Photographer David Paul Bayles focuses on landscapes where the needs of forests and human pursuits often collide, sometimes coexist and on occasion find harmony. Some of his projects utilize a documentary approach while others use a more contemporary art practice.

Bayles’ deep connection with trees was forged in the mid seventies when he left the suburbs of Los Angeles to work four years as a logger in the Sierra Nevada mountains. A month before leaving the woods for photography school David was chased down a steep hill by a large log.  His instinctive, snap judgement, saved him from being crushed by the rolling log, punctuating the four year physical experience with a profoundly spiritual one.  While attending photo school in Santa Barbara, Bayles became committed to environmentalism. His dual perspectives of logger and environmentalist add an authentic and unique approach to his photographic projects.  

He currently lives and photographs in the Coast range of western Oregon, where highly efficient industrialized working forests supplanted the massive old growth forests many decades ago. 
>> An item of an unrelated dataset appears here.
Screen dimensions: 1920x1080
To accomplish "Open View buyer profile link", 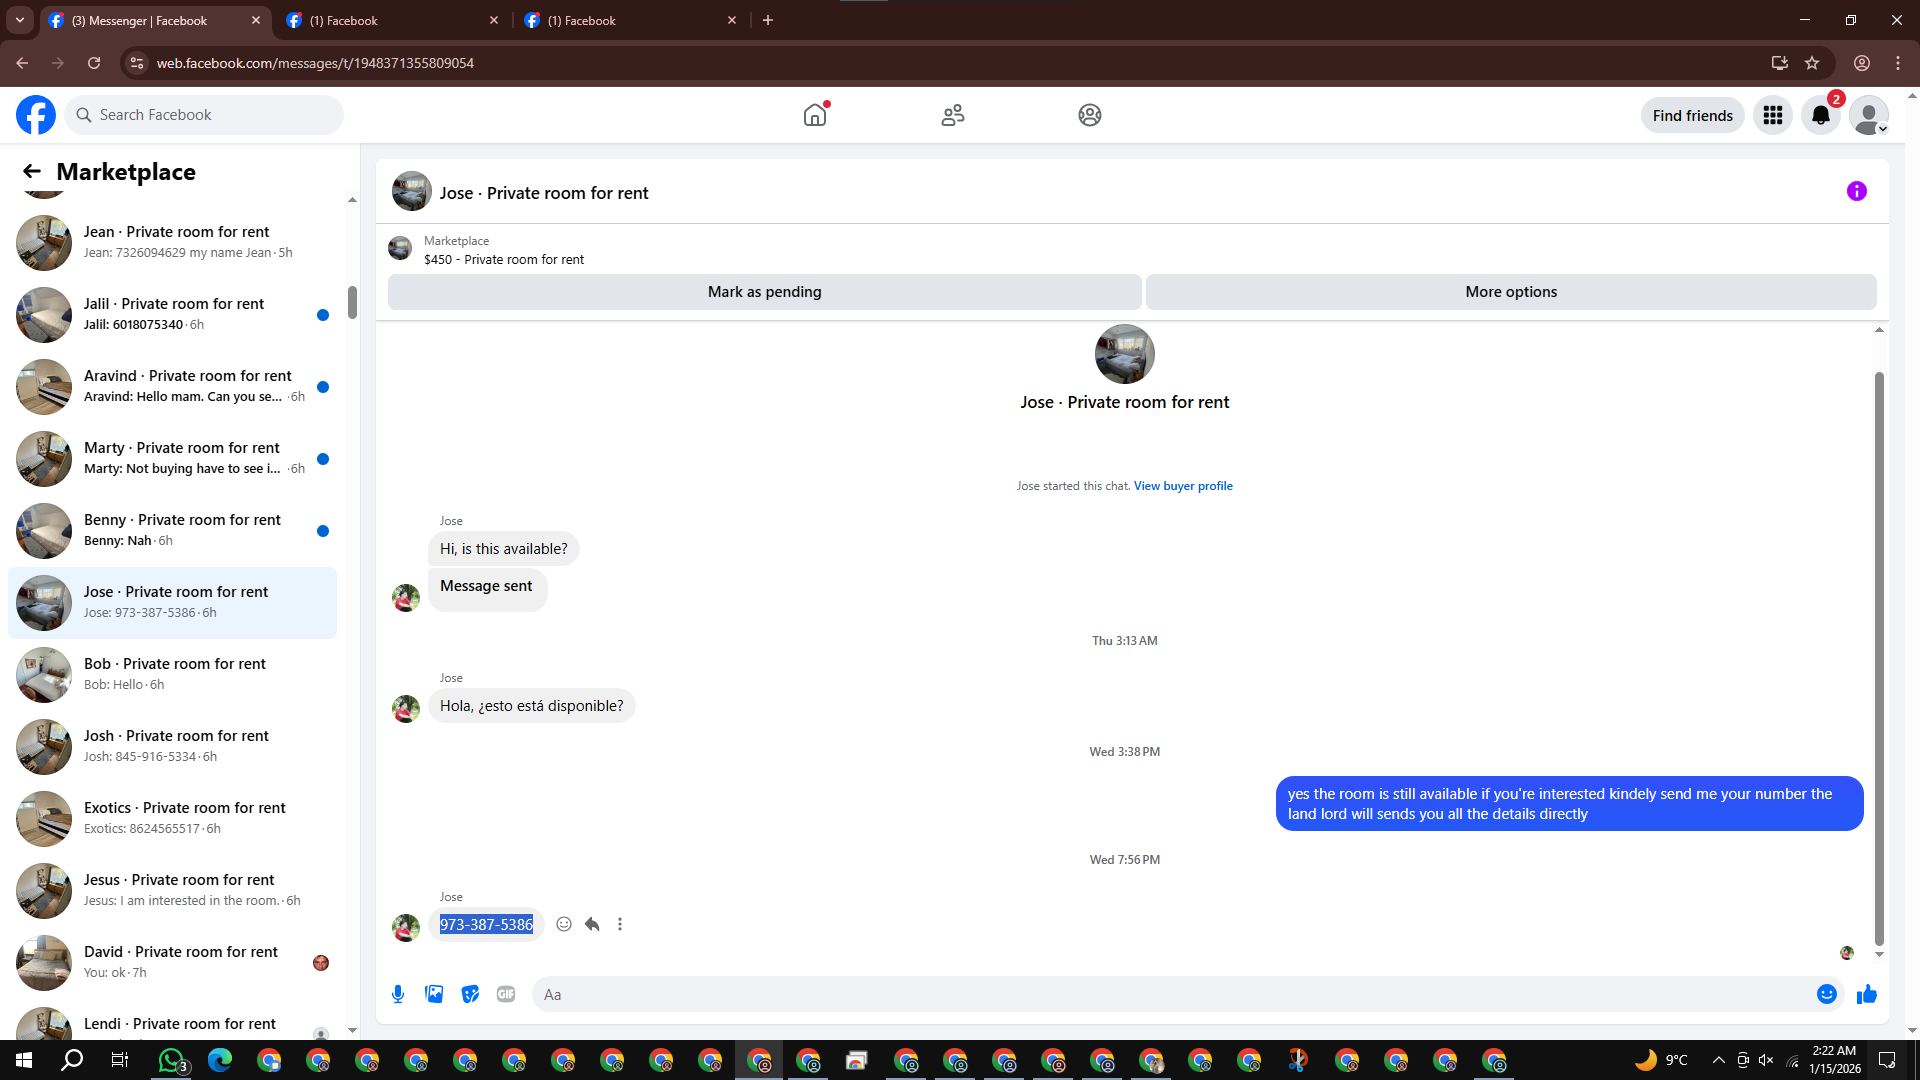I will click(1183, 486).
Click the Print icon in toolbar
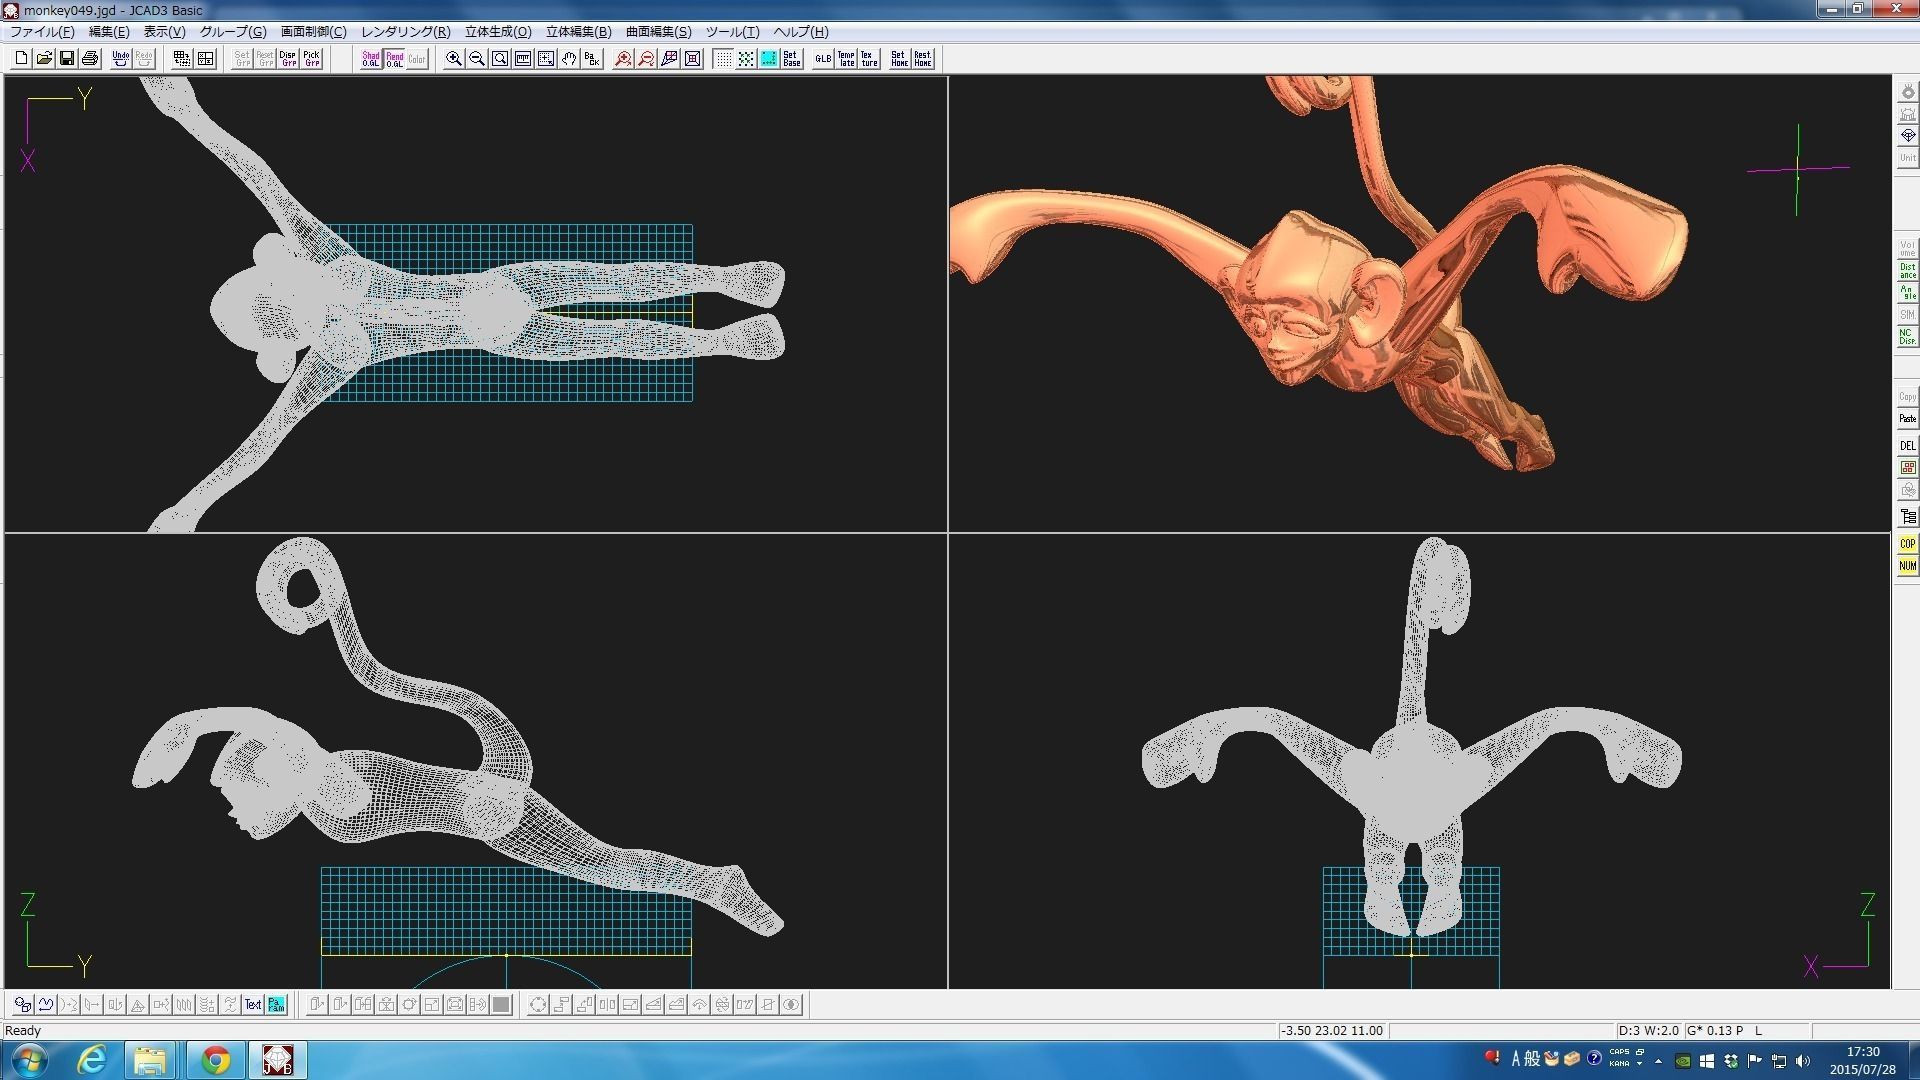 90,59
His photographs have been published in numerous magazines including Orion, Nature, Audubon, Outside, The L.A. Times Sunday Magazine and others. He has exhibited in galleries and museums throughout the United States. Public collections include The Portland Art Museum, Santa Barbara Art Museum, The Harry Ransom Center, Wildling Museum and others. His book Urban Forest, Images of Trees in the Human Landscape was chosen by The Christian Science Monitor as one of their seven favorite books of 2003. The David Paul Bayles Photographic Archive was created in 2016 at The Bancroft Library at UC Berkeley to archive his entire life’s work.